QUESTÕES PROPOSTAS.
a - Indique todas as ocasiões em que, segundo o texto sobre a Céu Parrita e a Aurélia, as duas estavam sempre juntas.
b - Por favor, prossiga o texto sobre a Céu Parrita e a Aurélia a partir do ponto em que termina.

TEXTO PARA LEITURA.
Nossa Senhora da Orada,
As costas vos vou voltando,
Minha boca se vai rindo,
Os meus olhos vão chorando.


M. L. Ferreira

quinta-feira, 15 de maio de 2014

A caqueira

Não é fácil separar a Céu Parrita da comadre Aurélia. Apesar de serem muito diferentes, mas, em certos aspetos,  completavam-se uma à outra. Nos cantos religiosos e profanos da nossa terra, estavam sempre as duas. Nos antigos teatros, nos passeios e até na  "marouva" que era e ainda é o roubo de frutas da época, lá estavam elas.
A Aurélia, de seu nome Aurélia Augusta Gama, tinha aquilo a que eu chamo "velhacaria boa" que no fundo é o sal que faz com que a nossa vida não seja uma coisa insípida, mas pelo contrário algo que vale a pena.

DADOS APRESENTADOS.
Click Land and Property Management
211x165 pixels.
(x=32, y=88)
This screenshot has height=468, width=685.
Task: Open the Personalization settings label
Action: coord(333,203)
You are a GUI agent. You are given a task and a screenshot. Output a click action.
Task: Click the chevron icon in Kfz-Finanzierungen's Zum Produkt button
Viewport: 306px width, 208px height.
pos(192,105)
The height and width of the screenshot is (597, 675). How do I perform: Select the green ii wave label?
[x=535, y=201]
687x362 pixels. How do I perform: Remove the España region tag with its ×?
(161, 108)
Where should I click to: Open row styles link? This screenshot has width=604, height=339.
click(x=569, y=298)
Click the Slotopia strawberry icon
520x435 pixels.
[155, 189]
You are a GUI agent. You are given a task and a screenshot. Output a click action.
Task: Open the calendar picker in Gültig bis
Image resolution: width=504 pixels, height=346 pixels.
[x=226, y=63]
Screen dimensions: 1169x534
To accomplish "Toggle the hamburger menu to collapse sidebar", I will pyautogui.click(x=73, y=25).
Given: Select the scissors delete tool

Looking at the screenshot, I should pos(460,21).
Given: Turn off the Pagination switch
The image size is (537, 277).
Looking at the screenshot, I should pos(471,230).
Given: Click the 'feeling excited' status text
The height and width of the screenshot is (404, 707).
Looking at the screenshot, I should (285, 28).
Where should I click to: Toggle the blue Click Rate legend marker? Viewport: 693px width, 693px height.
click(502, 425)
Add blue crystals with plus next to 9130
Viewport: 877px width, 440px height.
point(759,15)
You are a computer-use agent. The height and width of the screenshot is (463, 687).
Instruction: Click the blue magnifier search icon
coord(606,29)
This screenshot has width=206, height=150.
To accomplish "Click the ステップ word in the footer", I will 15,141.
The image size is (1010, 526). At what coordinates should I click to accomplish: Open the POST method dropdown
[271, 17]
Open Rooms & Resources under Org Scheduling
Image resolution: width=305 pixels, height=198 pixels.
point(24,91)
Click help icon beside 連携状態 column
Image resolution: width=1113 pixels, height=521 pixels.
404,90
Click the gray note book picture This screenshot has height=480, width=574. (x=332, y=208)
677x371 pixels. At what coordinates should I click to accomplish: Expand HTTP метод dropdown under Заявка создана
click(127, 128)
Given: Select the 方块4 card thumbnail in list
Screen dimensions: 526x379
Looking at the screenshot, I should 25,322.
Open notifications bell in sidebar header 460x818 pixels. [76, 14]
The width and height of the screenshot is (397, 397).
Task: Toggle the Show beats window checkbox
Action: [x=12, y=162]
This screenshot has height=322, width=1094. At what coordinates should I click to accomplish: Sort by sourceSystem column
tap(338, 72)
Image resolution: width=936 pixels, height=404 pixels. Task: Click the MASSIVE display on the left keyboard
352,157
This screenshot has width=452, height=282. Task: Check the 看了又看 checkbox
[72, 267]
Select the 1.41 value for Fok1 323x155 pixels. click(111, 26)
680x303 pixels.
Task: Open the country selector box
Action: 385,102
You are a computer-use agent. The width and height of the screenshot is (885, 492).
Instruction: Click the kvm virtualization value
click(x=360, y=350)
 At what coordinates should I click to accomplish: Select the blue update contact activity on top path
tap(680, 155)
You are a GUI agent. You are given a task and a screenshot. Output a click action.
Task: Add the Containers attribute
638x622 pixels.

RESPOSTAS ESCRITAS.
a -
- Nos cantos religiosos e profanos da terra
- Nos antigos teatros
- Nos passeios
- Na "marouva", o roubo de frutas da época

b -
Já de pequena, no tempo em que se faziam teatros em S.  Vicente, ela lá estava.  Contava-me o meu pai que um dos teatros que cá se fizeram teve tanto êxito que tiveram um convite para ir representar às Minas da Panasqueira e lá foram. No fim da sessão, a pequenina Aurélia veio ao palco agradecer e disse:
- Vivam as Minas da Panasqueira!!! Vivam os Panascas todos!!!

Lembro-me de, muito novo, ainda ter tido o privilégio de cantar os Martírios, no grupo dela, fazendo eu a segunda voz.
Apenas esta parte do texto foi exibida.